[Dataset rows]
++++++++

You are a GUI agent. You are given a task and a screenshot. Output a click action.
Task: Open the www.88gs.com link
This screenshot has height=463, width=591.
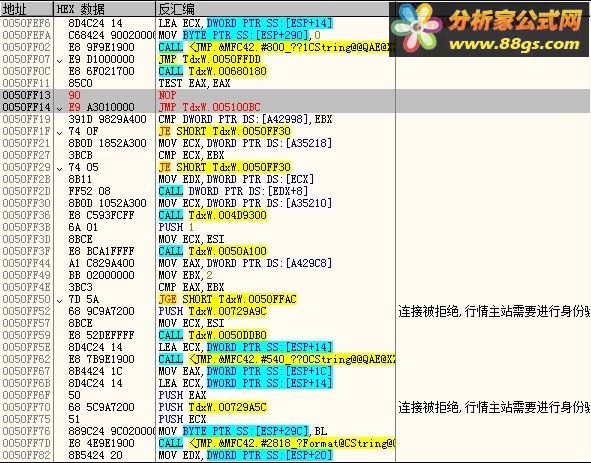click(514, 44)
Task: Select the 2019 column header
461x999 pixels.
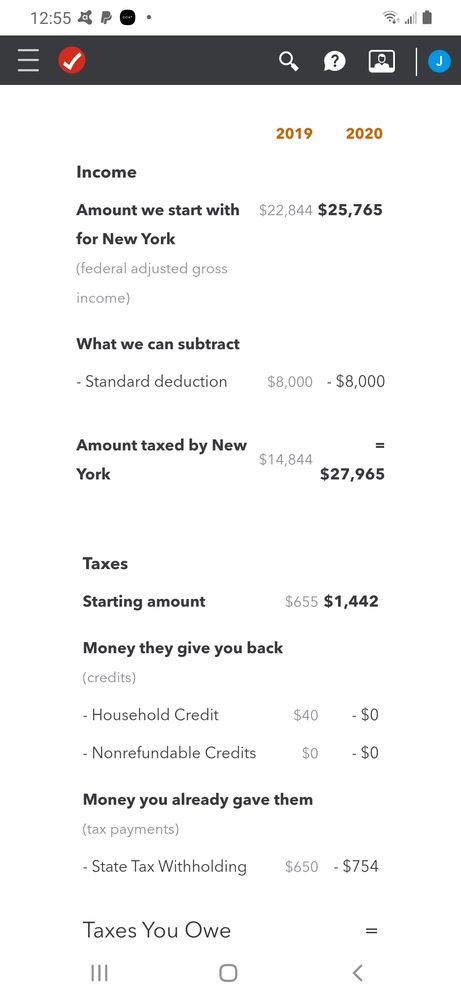Action: (294, 133)
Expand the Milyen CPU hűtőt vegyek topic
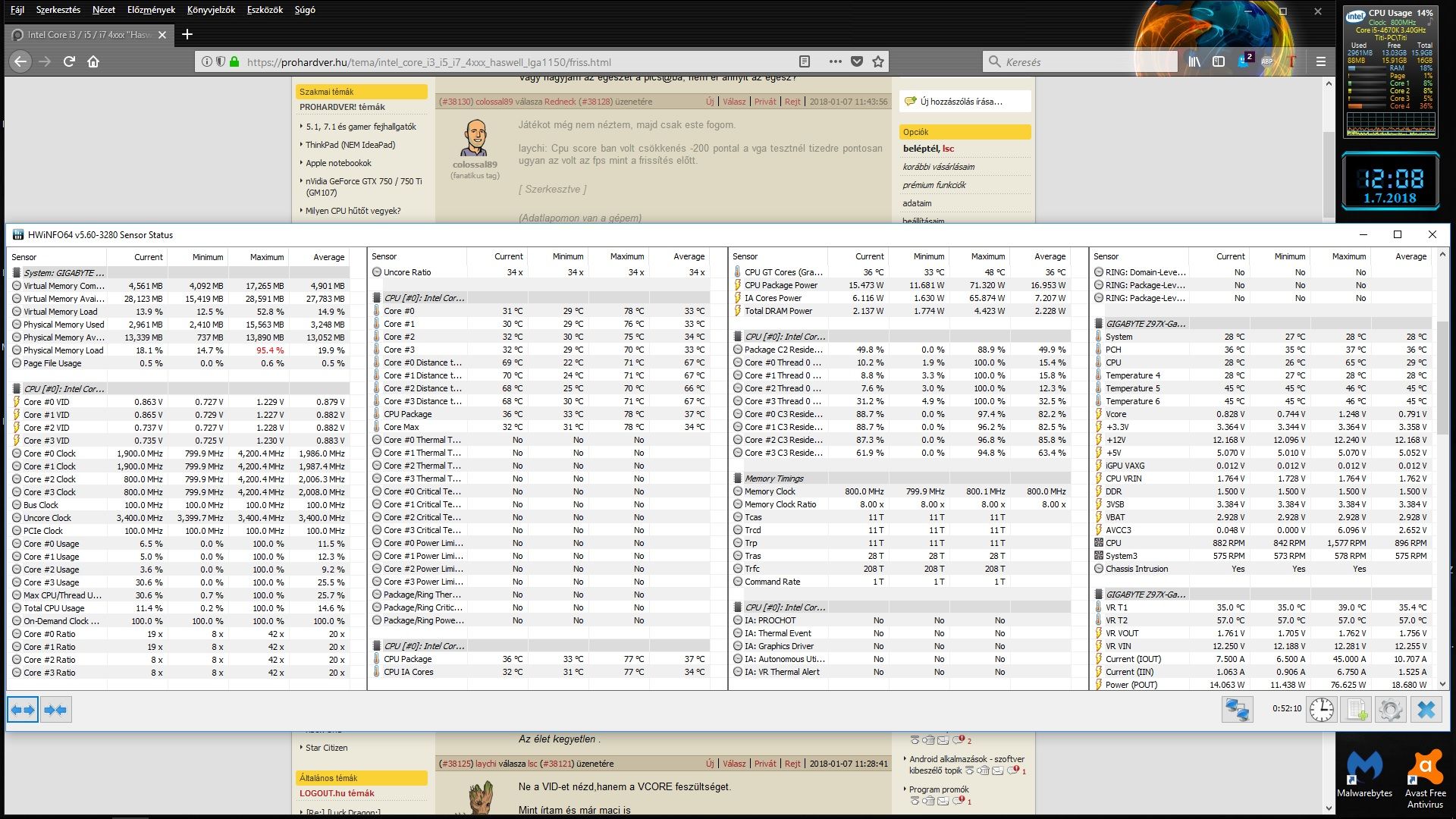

++++++++

Goal:
Please rewrite every line of the records above, switching each "screenshot" to "image" and changing nothing else, and leave the pictures out of your answer.

Correct response:
You are a GUI agent. You are given a task and a image. Output a click action.
Task: Open the www.88gs.com link
This image has height=463, width=591.
click(514, 44)
Task: Select the 2019 column header
461x999 pixels.
Action: (294, 133)
Expand the Milyen CPU hűtőt vegyek topic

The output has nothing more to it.